## Required action
From the entries below, reproduce exactly the line containing "Screen dimensions: 1568x600", the line containing "Select the Screenshot", and every line in between, with nothing added.

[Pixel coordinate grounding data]
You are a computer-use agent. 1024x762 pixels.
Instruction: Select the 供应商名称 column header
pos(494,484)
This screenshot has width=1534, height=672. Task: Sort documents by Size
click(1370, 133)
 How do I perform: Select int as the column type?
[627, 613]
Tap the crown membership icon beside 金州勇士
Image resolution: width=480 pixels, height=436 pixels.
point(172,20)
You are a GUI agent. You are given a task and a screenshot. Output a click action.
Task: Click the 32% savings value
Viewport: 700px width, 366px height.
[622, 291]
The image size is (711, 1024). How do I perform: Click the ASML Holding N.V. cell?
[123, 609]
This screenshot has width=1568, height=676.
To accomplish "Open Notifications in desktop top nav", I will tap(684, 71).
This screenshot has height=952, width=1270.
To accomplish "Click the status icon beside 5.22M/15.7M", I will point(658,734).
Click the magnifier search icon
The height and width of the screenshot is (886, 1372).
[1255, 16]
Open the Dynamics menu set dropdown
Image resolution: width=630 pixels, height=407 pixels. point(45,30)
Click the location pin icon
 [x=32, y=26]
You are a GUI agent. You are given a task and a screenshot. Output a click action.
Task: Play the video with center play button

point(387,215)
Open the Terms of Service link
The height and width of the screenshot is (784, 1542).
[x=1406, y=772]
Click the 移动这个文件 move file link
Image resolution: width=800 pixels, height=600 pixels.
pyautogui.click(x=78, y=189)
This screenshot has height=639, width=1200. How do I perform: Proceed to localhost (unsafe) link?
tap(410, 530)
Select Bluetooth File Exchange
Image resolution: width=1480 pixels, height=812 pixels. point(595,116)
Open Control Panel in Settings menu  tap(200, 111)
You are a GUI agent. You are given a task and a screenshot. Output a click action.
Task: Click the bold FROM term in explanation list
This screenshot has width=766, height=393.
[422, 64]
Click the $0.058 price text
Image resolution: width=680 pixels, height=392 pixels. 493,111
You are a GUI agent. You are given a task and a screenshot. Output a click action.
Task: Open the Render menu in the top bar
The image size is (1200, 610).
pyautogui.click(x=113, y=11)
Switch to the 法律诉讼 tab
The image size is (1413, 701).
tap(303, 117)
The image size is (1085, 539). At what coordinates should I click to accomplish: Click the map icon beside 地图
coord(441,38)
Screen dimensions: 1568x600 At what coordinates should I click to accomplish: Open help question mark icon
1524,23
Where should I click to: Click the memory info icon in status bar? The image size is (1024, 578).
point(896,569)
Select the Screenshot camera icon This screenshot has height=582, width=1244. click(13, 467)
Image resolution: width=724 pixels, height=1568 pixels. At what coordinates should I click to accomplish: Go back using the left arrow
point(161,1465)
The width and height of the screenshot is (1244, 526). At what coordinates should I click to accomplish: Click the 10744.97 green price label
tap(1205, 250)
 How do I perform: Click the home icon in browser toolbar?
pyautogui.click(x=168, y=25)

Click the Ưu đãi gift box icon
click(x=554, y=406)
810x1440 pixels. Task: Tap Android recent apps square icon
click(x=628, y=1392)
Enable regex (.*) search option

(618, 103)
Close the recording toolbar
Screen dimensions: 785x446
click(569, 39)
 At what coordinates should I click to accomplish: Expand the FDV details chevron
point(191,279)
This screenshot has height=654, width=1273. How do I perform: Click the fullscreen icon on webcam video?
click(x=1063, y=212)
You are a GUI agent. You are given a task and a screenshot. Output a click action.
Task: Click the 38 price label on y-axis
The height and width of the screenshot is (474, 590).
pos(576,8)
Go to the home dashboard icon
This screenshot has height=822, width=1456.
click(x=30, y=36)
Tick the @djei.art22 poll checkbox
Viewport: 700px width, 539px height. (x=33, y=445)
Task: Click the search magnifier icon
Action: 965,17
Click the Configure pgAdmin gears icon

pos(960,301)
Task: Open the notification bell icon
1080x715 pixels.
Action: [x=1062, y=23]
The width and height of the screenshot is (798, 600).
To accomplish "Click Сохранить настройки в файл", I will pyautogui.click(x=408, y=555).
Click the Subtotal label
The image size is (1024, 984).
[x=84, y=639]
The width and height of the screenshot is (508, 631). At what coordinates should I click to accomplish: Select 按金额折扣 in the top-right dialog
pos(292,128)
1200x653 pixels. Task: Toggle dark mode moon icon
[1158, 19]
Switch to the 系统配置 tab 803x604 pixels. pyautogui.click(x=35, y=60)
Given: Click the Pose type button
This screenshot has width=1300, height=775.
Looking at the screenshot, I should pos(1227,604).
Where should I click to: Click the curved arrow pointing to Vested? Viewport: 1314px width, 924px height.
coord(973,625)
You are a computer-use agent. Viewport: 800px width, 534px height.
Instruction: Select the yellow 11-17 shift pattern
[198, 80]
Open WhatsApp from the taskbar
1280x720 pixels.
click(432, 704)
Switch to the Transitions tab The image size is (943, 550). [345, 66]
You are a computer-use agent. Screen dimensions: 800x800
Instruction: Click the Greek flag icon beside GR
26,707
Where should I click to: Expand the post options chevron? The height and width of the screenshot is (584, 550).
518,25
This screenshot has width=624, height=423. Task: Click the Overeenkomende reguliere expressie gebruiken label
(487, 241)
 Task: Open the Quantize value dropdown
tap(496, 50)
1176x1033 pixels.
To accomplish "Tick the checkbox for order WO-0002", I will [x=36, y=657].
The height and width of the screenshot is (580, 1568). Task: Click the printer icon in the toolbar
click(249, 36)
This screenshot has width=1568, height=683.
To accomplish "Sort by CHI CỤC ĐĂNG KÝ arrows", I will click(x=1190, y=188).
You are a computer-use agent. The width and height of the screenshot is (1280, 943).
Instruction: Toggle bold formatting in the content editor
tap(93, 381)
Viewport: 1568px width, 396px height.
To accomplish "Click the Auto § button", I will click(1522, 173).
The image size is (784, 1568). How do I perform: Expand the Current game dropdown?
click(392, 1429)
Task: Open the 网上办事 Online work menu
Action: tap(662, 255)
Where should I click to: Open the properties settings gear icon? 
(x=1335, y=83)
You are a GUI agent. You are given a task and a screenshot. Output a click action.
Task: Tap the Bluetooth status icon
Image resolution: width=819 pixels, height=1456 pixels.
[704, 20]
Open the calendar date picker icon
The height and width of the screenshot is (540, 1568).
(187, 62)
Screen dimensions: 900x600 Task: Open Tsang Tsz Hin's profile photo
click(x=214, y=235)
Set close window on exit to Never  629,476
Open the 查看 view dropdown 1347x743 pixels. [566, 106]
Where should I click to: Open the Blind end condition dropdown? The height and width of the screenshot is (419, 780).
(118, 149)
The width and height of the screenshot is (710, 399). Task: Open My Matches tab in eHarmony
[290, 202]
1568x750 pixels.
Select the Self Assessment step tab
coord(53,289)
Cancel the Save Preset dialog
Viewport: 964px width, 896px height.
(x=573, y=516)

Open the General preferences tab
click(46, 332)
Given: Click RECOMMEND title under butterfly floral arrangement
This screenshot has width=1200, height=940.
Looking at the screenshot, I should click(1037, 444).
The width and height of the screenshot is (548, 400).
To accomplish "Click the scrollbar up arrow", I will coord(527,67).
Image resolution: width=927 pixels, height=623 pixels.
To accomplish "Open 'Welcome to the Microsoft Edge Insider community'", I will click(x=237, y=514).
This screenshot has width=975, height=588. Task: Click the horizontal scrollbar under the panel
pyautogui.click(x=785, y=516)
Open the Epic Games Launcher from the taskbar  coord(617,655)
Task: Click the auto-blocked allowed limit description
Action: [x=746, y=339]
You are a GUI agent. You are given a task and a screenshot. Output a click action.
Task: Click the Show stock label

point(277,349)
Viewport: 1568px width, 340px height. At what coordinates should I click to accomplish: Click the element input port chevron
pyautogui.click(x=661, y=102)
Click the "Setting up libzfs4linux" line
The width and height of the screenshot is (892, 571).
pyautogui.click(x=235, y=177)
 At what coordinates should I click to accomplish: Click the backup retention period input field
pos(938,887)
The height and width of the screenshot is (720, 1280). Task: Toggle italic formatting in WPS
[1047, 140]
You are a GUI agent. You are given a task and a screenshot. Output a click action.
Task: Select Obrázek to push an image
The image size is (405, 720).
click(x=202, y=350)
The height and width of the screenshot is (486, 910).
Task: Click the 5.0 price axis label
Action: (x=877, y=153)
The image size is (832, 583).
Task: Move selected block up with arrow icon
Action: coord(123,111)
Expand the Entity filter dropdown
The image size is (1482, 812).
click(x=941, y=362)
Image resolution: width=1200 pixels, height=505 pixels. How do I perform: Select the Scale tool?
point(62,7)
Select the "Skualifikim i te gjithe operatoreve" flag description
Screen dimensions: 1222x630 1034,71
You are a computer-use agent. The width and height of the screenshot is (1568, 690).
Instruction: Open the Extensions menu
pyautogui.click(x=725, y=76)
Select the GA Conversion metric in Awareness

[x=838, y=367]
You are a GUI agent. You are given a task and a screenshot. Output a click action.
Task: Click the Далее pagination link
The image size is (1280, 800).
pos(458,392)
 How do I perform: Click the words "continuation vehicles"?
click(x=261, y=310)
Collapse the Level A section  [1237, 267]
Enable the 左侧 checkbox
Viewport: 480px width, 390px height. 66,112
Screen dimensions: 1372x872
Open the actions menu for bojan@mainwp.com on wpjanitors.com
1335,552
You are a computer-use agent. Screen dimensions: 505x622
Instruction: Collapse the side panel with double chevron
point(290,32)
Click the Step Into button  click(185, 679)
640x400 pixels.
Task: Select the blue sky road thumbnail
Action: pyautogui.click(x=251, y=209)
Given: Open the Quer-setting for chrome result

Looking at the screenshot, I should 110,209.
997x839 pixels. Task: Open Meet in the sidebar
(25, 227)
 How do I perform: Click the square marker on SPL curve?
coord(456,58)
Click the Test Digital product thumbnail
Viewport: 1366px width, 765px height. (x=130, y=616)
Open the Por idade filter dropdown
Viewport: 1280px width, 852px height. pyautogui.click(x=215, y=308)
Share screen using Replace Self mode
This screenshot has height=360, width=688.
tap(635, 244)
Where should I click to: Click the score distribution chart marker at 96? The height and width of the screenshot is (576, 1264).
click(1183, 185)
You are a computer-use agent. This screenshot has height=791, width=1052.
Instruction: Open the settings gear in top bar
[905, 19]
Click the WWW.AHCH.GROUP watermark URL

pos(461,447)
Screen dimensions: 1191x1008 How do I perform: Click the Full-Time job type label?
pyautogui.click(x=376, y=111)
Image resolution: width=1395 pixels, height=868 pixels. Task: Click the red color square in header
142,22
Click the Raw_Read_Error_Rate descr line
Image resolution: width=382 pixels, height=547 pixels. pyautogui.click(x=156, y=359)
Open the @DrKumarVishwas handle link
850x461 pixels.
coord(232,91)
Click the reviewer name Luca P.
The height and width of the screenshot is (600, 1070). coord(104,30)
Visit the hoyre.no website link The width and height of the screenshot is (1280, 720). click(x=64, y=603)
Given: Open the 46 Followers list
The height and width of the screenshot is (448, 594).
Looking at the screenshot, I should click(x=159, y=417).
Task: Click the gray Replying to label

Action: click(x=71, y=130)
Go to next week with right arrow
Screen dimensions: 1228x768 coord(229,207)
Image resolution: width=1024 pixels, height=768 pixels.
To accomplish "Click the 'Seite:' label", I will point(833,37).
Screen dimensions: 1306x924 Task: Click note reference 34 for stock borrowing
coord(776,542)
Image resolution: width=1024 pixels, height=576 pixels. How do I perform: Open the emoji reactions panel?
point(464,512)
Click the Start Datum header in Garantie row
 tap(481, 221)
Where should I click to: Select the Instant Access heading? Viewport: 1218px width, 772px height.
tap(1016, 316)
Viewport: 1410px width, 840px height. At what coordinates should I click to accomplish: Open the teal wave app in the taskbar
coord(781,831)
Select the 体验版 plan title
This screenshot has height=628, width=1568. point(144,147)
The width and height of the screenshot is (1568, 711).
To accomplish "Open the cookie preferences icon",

## Result of this task
Screen dimensions: 1568x600 At what coordinates should I click to accomplish: Open help question mark icon
1524,23
Where should I click to: Click the memory info icon in status bar? The image size is (1024, 578).
point(896,569)
Select the Screenshot camera icon This screenshot has height=582, width=1244. click(13, 467)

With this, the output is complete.